1

I need to find out what the default file encoding is on a remote Java vm, in a Java program.

Is there a way to execute Charset.defaultCharset() on the remote vm and get its value back... without altering the program running on the remote jvm?

Update:

I am trying to find out what the default Charset is for a WebLogic 11g or WebLogic 12c server... that I did not start, cannot restart and I do not have the 'right' to deploy code onto it.

I also need to be able to determine the default Charset of the server process from inside a Java program that I am writing. It may execute on the same machine as the server... or not.

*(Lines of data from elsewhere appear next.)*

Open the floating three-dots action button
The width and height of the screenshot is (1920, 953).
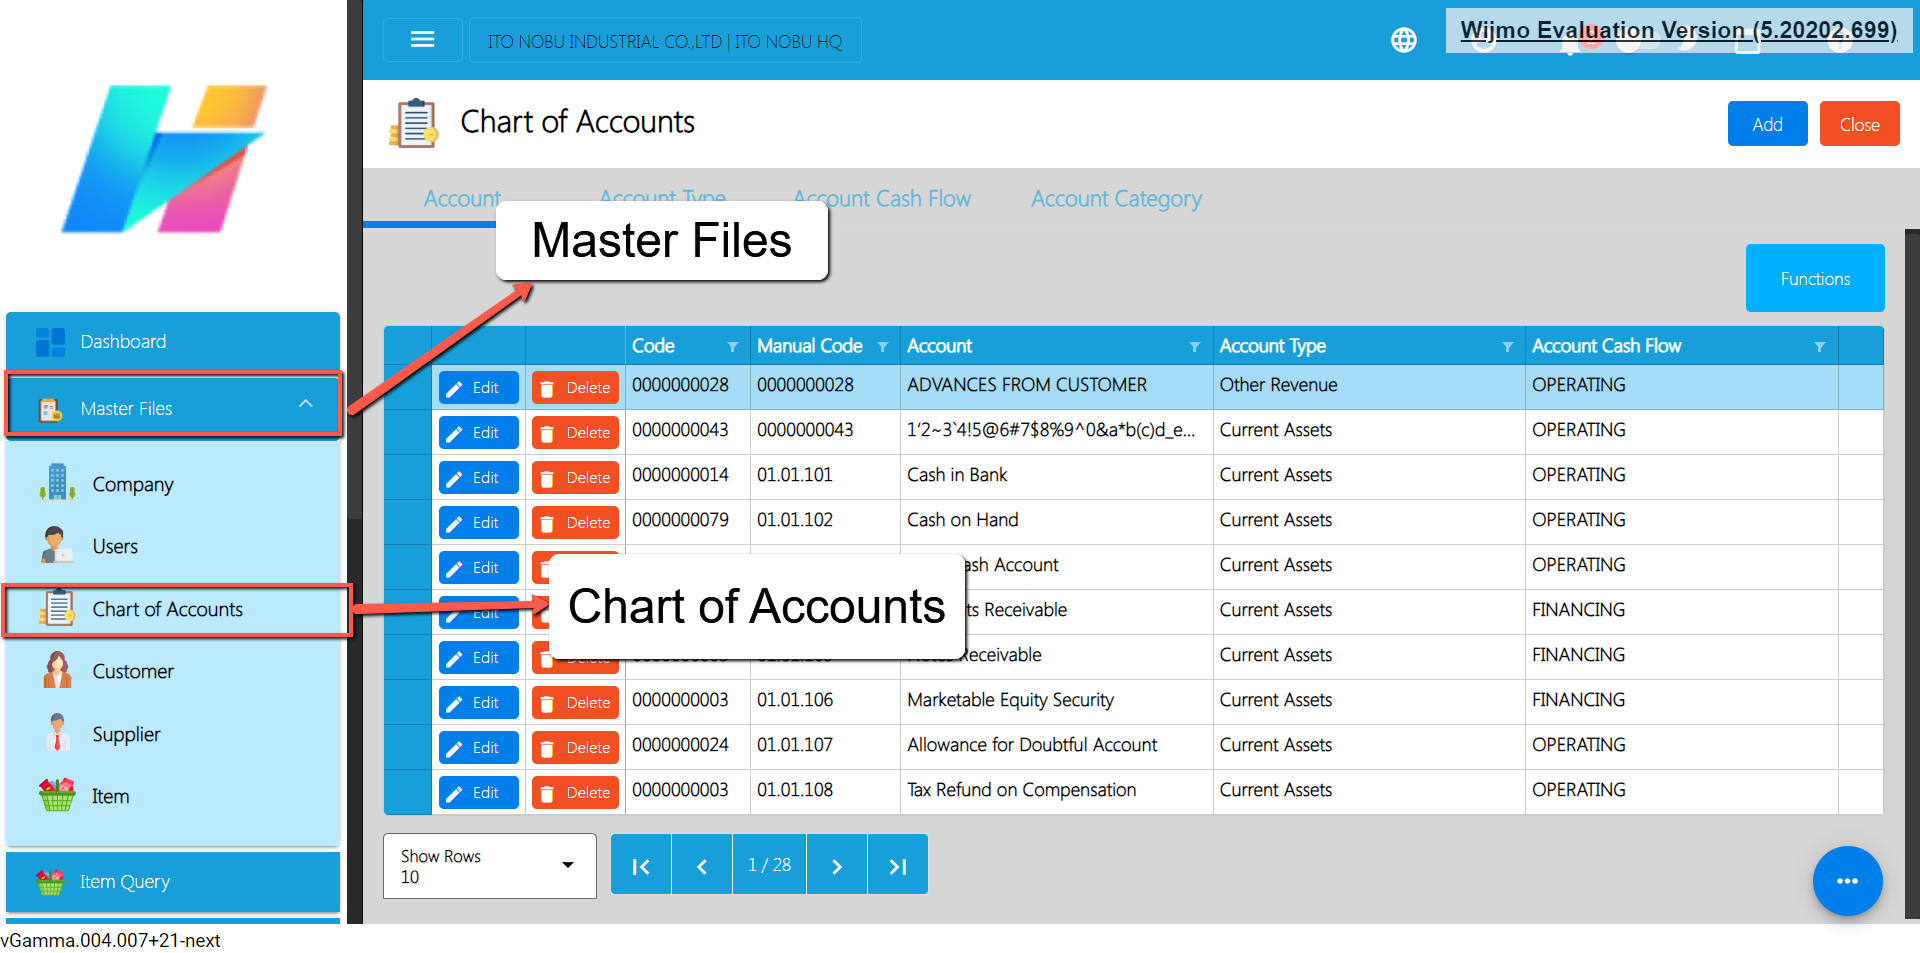tap(1846, 880)
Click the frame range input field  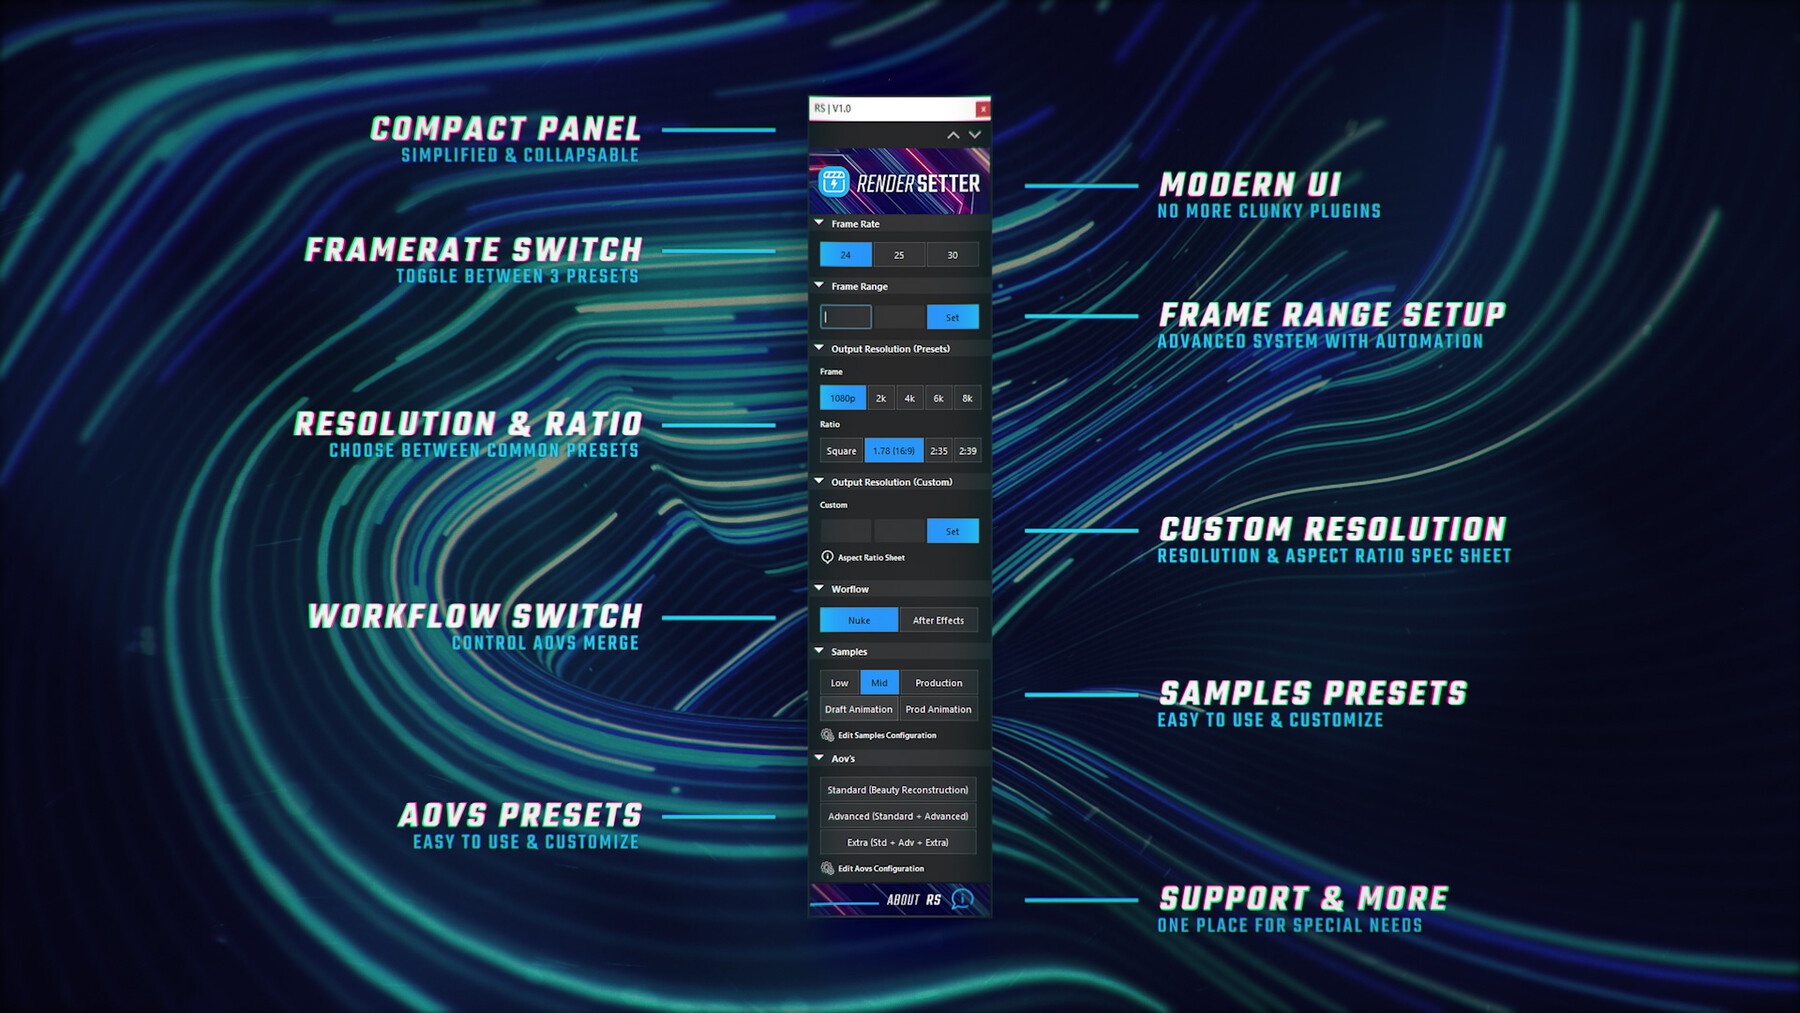[845, 317]
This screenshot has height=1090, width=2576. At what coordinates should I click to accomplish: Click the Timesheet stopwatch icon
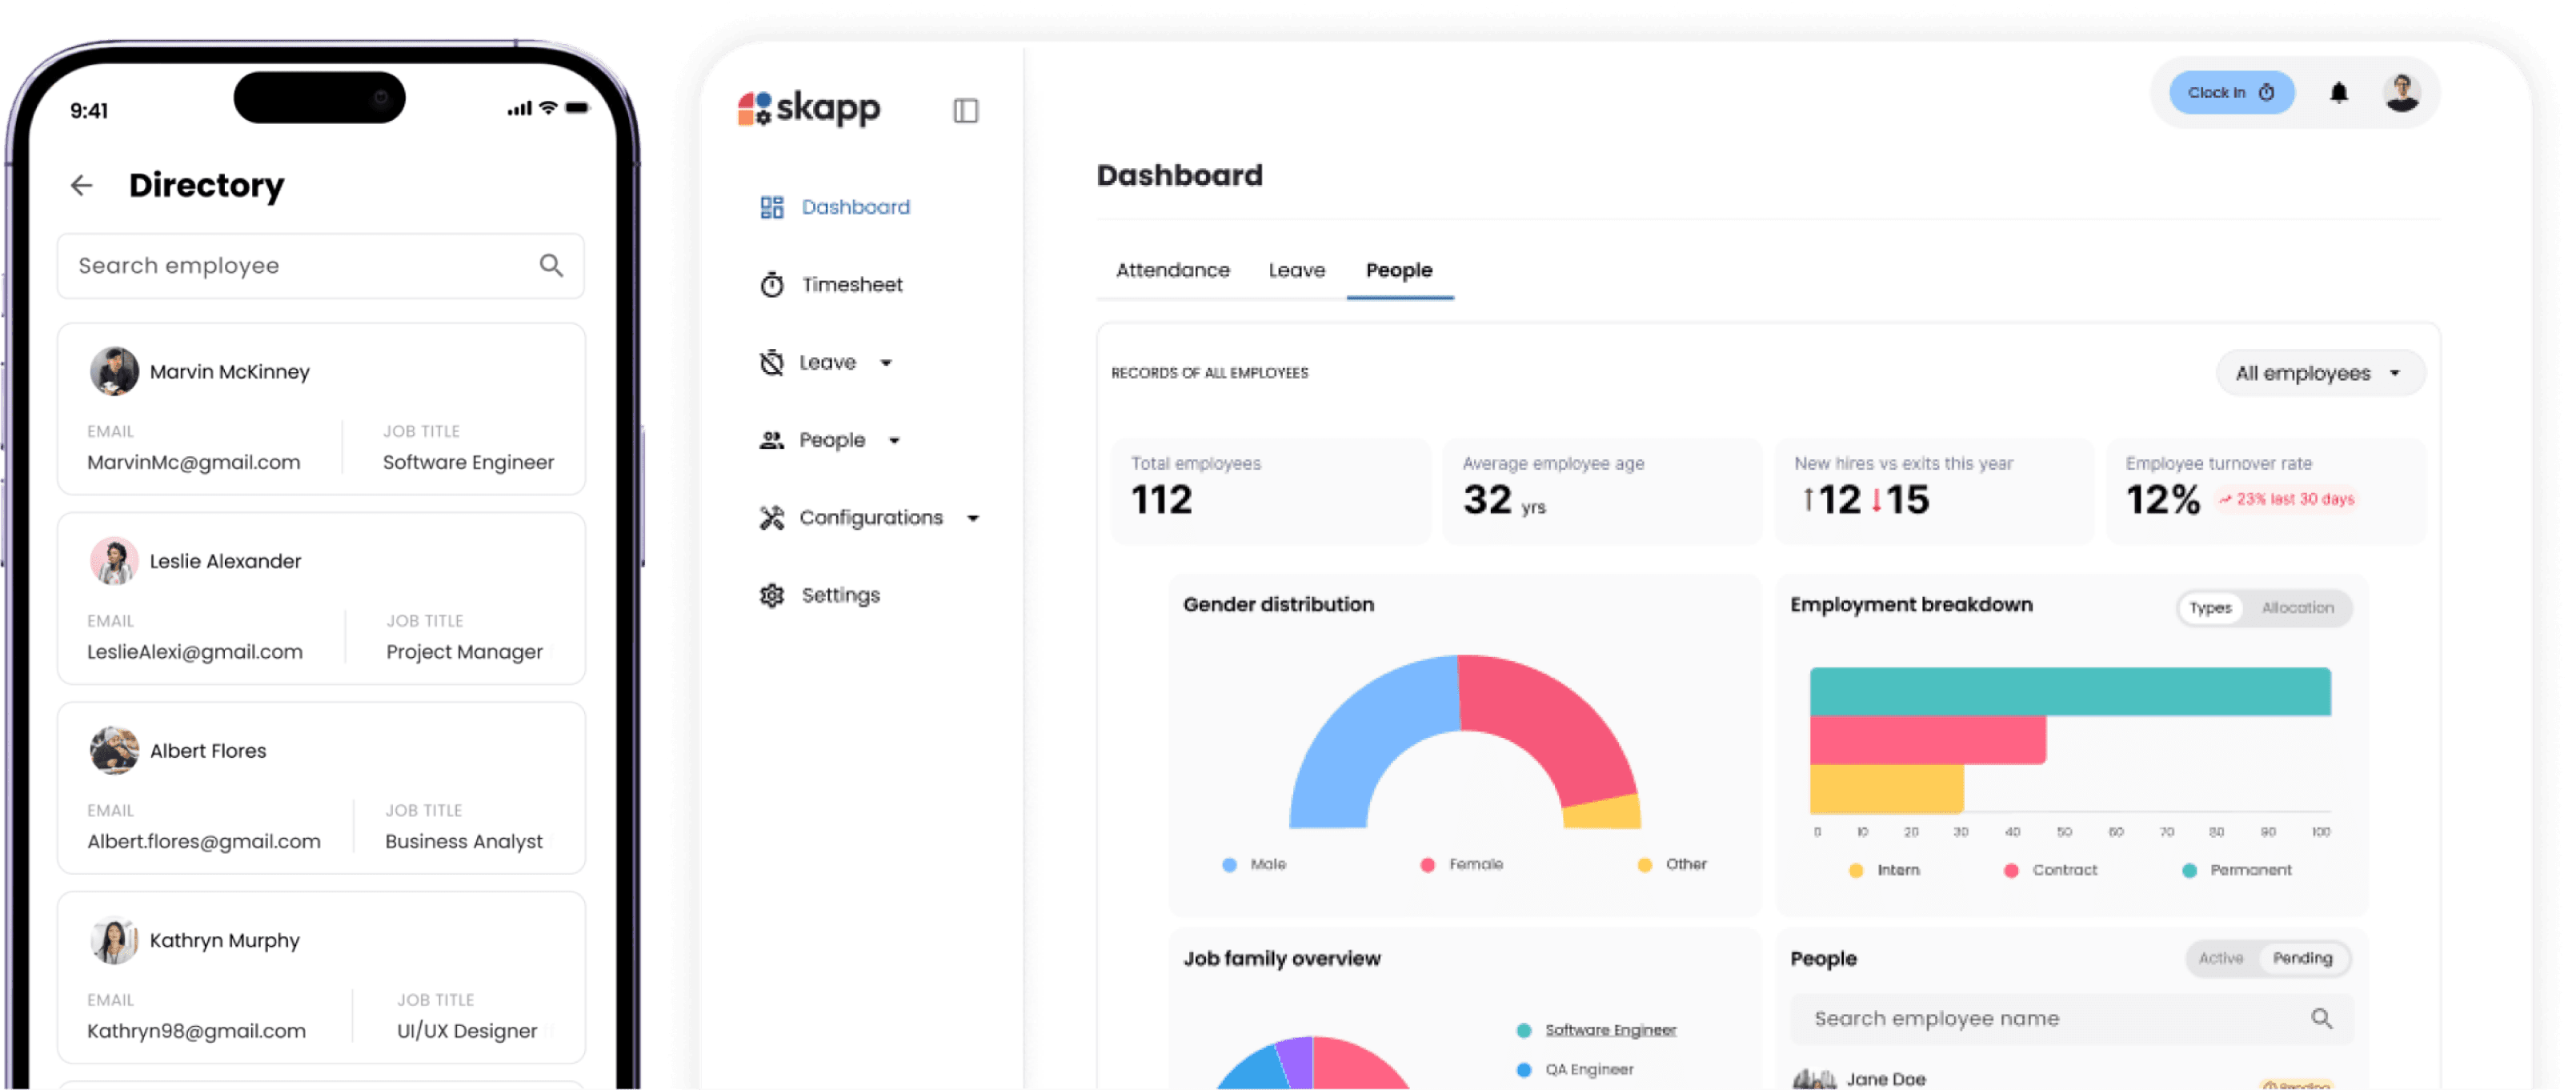(x=771, y=285)
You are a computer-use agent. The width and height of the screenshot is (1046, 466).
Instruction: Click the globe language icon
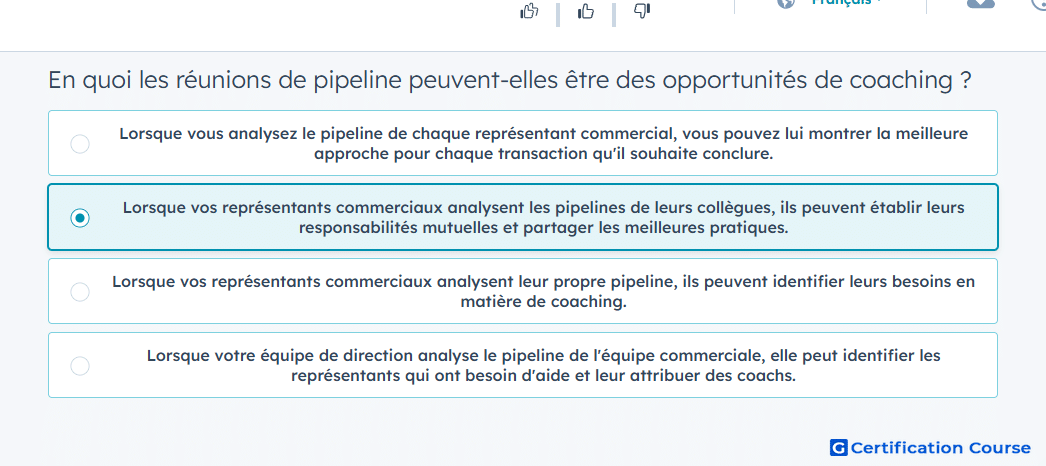click(x=787, y=3)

It is very doubtful that the the server and my program will start with the same environment.

I would prefer a method which depends on very few assumption... so that usually means more code...

I probably cannot execute Charset.defaultCharset() on the server... so I should not have said 'execute Charset.defaultCharset()'. Sorry about that folks. I need to do something that will provide the answer that is as correct as executing Charset.defaultCharset() from inside the server process.

vkraemer
  • 9,864
  • 2
  • 30
  • 44
  • 1
    Why can't you modify the program? – Alex W Feb 17 '13 at 16:02
  • @alex-w : I do not have the source for it – vkraemer Feb 17 '13 at 16:06
  • @Jayan : VisualVM has an API that I can use in my Java program? – vkraemer Feb 17 '13 at 16:14
  • @ vkraemer : It comes with lot of plugins, not sure how to add to java program. There may be some thing useful to you. What is the platform? – Jayan Feb 17 '13 at 16:17
  • @Jayan : jdk 6, Hotspot VM... it would be nice if the answer would apply to JRockit, but that is not a primary requirement. – vkraemer Feb 17 '13 at 16:28
  • I think you need to add more information to your question about the constraints for a solution. Is this a problem you have with a single deployment, or do you need a generic and scalable solution for many deployments? Do you have access to the machine running the application? if yes, what can/can't you do and what OS is it? Is the app running inside a container of some form (servlet, ejb, OSGi)? How strict is 'without altering the program`, eg. can you start the JVM process with an altered CLASSPATH? Can you influence the startup of the application in any way at all? etc... – unthought Feb 17 '13 at 19:14

3 Answers3

3

Edit: After writing my answer, I discovered that it's at least partially based on a faulty assumption, in that Charset.defaultCharset() isn't guaranteed to always return the same value. Some of the approaches below should still work provided that they're tried on the same host as the target application, but I certainly recommend to also read the first two answers of this question for more background.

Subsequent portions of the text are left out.